• maternal obesity;
  • leucine;
  • glucose tolerance test;
  • lipids;
  • mammalian target of rapamycin

Previously, we showed that offspring from obese rat dams were hyperphagic, with increased adiposity, hyperlipidaemia and glucose intolerance associated with increased orexigenic neuropeptide expression after fasting. Mammalian target of rapamycin (mTOR) can inhibit food intake through a hypothalamic action. As we previously showed that maternal obesity down-regulated hypothalamic mTOR, in the present study, we hypothesised that dietary leucine supplementation would activate hypothalamic mTOR to reduce food intake, thus limiting metabolic disorders in offspring from obese dams, regardless of postweaning diet. Obesity was induced in Sprague–Dawley females by high-fat diet (HFD) for 5 weeks before mating, throughout gestation and lactation. Male pups from HFD-fed mothers were weaned onto chow or HFD; within each dietary group, half were supplied with leucine via drinking water (1.5%) versus water control for 10 weeks.
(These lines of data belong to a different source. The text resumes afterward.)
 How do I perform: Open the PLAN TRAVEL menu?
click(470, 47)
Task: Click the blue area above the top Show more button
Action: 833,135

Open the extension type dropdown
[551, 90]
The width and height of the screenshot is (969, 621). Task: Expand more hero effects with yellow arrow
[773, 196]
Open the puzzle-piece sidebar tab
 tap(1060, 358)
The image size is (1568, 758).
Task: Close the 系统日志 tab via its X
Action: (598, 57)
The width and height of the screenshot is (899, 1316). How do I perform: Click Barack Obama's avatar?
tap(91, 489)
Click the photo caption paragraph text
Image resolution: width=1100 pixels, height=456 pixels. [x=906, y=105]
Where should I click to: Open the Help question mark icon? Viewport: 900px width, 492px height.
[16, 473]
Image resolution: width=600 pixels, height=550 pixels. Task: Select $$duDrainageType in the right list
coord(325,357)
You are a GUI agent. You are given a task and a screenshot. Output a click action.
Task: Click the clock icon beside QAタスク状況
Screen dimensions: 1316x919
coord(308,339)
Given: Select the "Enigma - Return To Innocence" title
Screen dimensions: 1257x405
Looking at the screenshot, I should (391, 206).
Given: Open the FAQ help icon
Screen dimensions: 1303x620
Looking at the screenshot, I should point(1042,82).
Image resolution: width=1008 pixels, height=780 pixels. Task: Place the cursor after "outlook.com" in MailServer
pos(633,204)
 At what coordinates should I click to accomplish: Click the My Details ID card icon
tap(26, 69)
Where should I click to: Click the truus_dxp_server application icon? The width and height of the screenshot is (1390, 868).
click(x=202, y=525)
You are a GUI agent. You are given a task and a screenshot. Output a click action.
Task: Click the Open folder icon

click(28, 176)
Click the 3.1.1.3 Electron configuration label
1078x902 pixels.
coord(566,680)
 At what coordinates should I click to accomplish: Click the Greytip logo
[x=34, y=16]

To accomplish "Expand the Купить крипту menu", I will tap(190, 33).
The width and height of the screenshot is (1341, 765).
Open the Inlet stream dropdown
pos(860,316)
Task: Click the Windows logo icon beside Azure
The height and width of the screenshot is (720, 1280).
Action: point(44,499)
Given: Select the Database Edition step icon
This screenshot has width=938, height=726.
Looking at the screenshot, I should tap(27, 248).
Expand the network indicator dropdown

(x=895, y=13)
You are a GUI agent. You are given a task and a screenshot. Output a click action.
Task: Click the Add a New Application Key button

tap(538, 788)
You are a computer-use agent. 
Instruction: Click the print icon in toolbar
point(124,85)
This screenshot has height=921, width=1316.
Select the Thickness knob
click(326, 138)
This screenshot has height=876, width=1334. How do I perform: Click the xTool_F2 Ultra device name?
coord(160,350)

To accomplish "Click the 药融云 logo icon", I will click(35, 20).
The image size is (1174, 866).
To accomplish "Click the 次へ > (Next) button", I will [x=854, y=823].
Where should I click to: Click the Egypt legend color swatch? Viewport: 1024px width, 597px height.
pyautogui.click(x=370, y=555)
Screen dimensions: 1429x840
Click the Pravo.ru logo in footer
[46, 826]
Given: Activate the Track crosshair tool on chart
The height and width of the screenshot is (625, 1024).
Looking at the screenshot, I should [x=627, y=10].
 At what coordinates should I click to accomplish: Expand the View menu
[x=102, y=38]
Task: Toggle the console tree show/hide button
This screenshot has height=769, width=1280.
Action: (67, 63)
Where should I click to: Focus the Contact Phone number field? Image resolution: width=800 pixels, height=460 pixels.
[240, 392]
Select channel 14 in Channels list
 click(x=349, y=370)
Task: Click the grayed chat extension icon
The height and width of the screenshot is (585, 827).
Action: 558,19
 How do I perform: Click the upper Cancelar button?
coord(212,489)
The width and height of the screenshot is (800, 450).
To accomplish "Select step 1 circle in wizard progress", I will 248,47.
Those from chow-fed mothers were fed chow and water. Maternal obesity led to increased adiposity in chow-fed offspring. Postweaning HFD consumption exaggerated adiposity, hyperglycaemia, hyperinsulinaemia and hyperlipidaemia. Supplementation with leucine doubled leucine intake and increased hypothalamic mTOR activation; however, appetite regulation was not affected. A reduction in blood lipid levels was observed in offspring regardless of diet, as well as improved glucose tolerance in HFD-fed rats. In HFD-fed rats, up-regulated carnitine palmitoyl-transferase-1 and peroxisome-proliferator-activated receptor-γ coactivator-1α in muscle and glucose transporter 4 in fat suggested that leucine improved peripheral fat oxidation and glucose transport. Leucine is able to improve peripheral glucose and lipid metabolism independent of appetite and weight regulation, suggesting its potential application in the management of metabolic disorders.